▶ TÂCHE À RÉALISER:
Relevez, s'il vous plaît, chaque montant différent exprimé en millions dans le document source sur le montage financier de la société CDP, une seule fois chacun, dans l'ordre de sa première apparition.

▶ DOCUMENT SOURCE:
Autrement dit, la société CDP qui avait souscrit à hauteur de 100 millions de francs CFP au capital de la société TTBR II, n’en avait libéré que 30% par apport de fonds propres, et avait emprunté 70 millions de francs CFP qu’elle était assurée de pouvoir rembourser par la seule remise au prêteur, en fin d’opération, de la totalité de ses titres, c’est-à-dire des titres d’une valeur nominale de 100 millions de francs CFP cédés pour une valeur de 70 millions (le montant de l’emprunt). Au total, la société CDP investissait réellement 30 millions, percevait 60 millions de crédit d’impôt (calculé au taux de 60% sur 100 millions), et restituait au prêteur pour un prix de 70 millions (le remboursement de l’emprunt) la totalité des titres qu’elle avait souscrit pour un montant de 100 millions. In fine, la société CDP conservait les 60 millions de crédit d’impôt pour un apport de fonds propres de 30 millions (d’où un avantage égal à 60-30 millions = 30 millions), tandis que le prêteur qui avait prêté 70 millions, récupérait 100 millions (d’où un avantage égal à 100-70= 30 millions). Le montage financier aboutissait donc à partager en fait par moitié le crédit d’impôt de 60 millions entre la société CDP et le prêteur qui, en tant que promoteur, n’avait pas droit à ce crédit.

▶ DONNÉES SOURCES:

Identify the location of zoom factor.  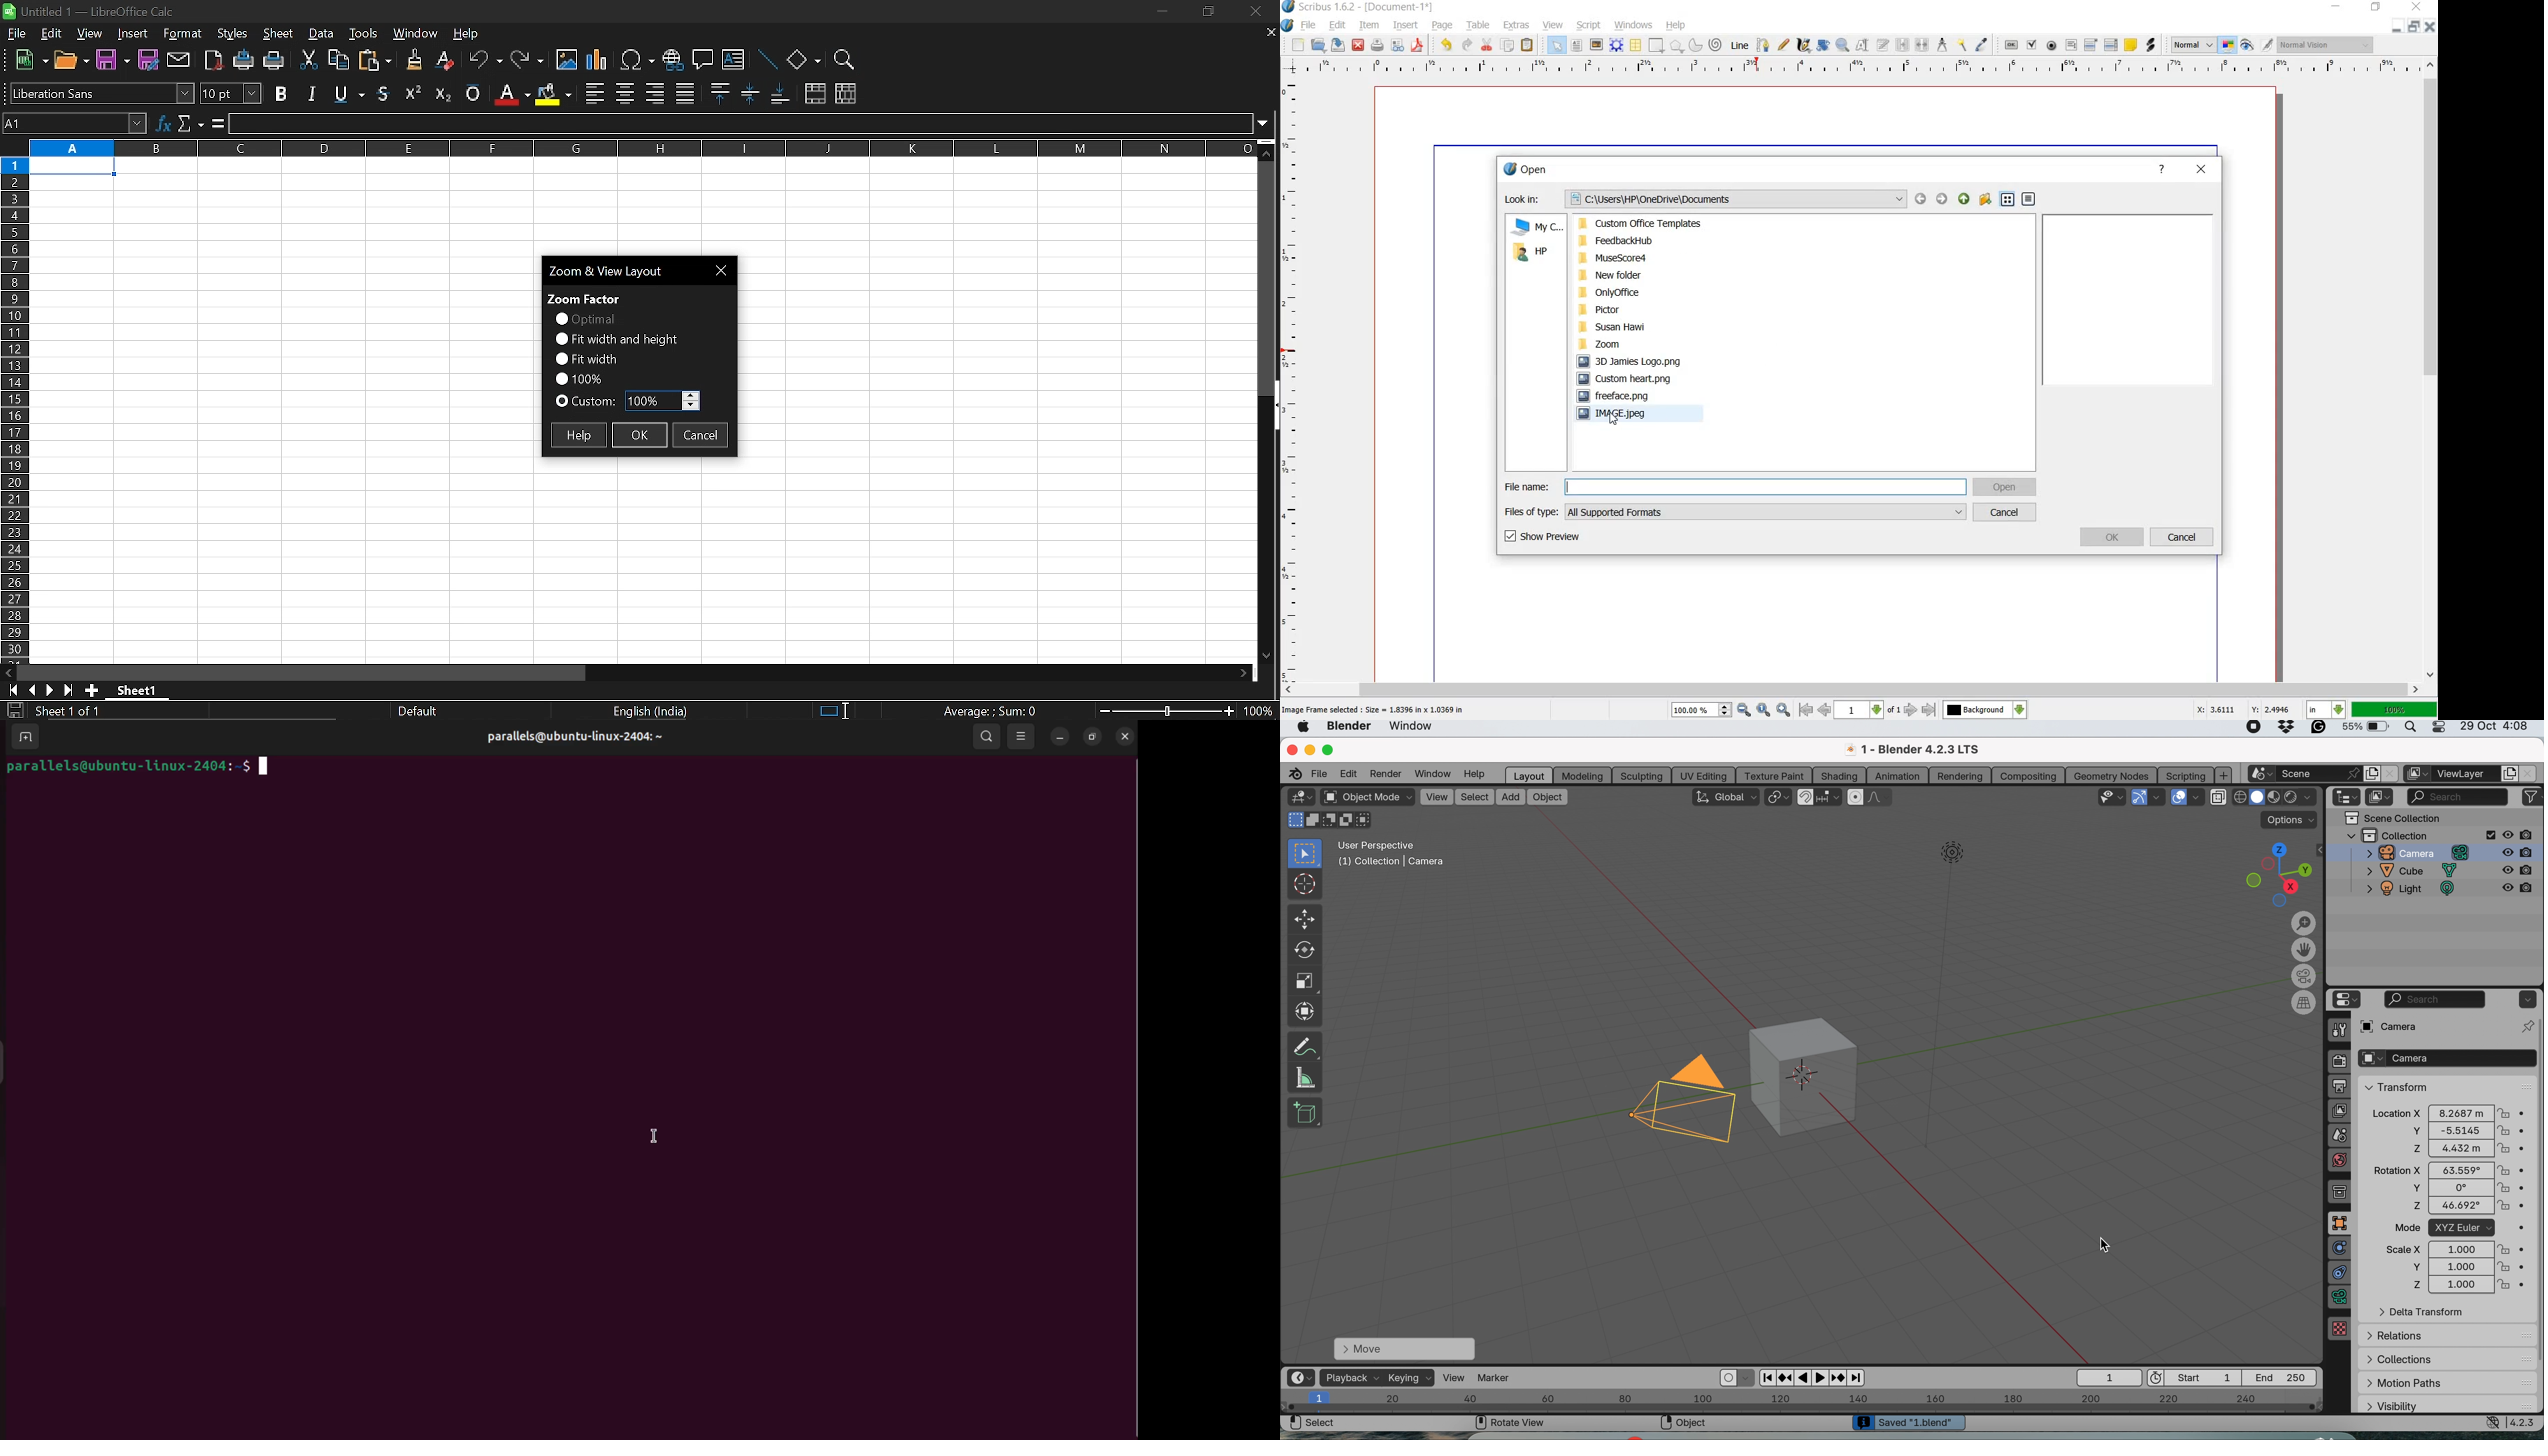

▶ RÉPONSE COMPLÈTE:
100 millions, 70 millions, 30 millions, 60 millions